:: TASK GOAL ::
Render the records as a Markdown table with the columns "Row" and "Line", numbering each line and leaving out blank lines. Cover only the lines from the one containing "Task: Open the 20 条/页 page size dropdown" through the end of the records, both included.

Records for locating displayed items:
——

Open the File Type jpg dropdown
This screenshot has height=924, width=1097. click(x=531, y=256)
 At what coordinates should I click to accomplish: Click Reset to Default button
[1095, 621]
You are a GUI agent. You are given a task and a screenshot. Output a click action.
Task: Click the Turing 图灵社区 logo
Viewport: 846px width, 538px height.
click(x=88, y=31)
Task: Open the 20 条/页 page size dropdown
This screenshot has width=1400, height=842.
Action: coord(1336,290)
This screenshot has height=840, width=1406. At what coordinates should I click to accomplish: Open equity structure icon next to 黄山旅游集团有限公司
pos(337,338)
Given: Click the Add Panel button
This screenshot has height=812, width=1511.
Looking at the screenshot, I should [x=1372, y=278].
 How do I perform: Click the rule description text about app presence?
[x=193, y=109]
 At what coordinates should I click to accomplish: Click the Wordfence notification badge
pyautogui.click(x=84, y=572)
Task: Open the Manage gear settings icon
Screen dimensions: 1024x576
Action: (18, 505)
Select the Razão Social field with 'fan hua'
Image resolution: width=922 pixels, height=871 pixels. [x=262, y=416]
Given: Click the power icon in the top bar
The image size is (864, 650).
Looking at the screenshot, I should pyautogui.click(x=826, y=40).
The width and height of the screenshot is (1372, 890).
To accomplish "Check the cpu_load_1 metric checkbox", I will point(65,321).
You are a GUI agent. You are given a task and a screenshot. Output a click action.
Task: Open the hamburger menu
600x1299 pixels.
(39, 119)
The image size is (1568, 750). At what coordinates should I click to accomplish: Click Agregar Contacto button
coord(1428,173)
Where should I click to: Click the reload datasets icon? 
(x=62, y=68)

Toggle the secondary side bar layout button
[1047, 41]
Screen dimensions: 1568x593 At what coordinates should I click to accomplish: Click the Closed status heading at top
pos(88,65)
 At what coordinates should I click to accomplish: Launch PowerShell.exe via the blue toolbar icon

——

:: WRITTEN RESPONSE ::
| Row | Line |
|---|---|
| 1 | Task: Open the 20 条/页 page size dropdown |
| 2 | This screenshot has width=1400, height=842. |
| 3 | Action: coord(1336,290) |
| 4 | This screenshot has height=840, width=1406. At what coordinates should I click to accomplish: Open equity structure icon next to 黄山旅游集团有限公司 |
| 5 | pos(337,338) |
| 6 | Given: Click the Add Panel button |
| 7 | This screenshot has height=812, width=1511. |
| 8 | Looking at the screenshot, I should [x=1372, y=278]. |
| 9 |  How do I perform: Click the rule description text about app presence? |
| 10 | [x=193, y=109] |
| 11 |  At what coordinates should I click to accomplish: Click the Wordfence notification badge |
| 12 | pyautogui.click(x=84, y=572) |
| 13 | Task: Open the Manage gear settings icon |
| 14 | Screen dimensions: 1024x576 |
| 15 | Action: (18, 505) |
| 16 | Select the Razão Social field with 'fan hua' |
| 17 | Image resolution: width=922 pixels, height=871 pixels. [x=262, y=416] |
| 18 | Given: Click the power icon in the top bar |
| 19 | The image size is (864, 650). |
| 20 | Looking at the screenshot, I should pyautogui.click(x=826, y=40). |
| 21 | The width and height of the screenshot is (1372, 890). |
| 22 | To accomplish "Check the cpu_load_1 metric checkbox", I will point(65,321). |
| 23 | You are a GUI agent. You are given a task and a screenshot. Output a click action. |
| 24 | Task: Open the hamburger menu |
| 25 | 600x1299 pixels. |
| 26 | (39, 119) |
| 27 | The image size is (1568, 750). At what coordinates should I click to accomplish: Click Agregar Contacto button |
| 28 | coord(1428,173) |
| 29 | Where should I click to: Click the reload datasets icon?  |
| 30 | (x=62, y=68) |
| 31 | Toggle the secondary side bar layout button |
| 32 | [1047, 41] |
| 33 | Screen dimensions: 1568x593 At what coordinates should I click to accomplish: Click the Closed status heading at top |
| 34 | pos(88,65) |
| 35 |  At what coordinates should I click to accomplish: Launch PowerShell.exe via the blue toolbar icon |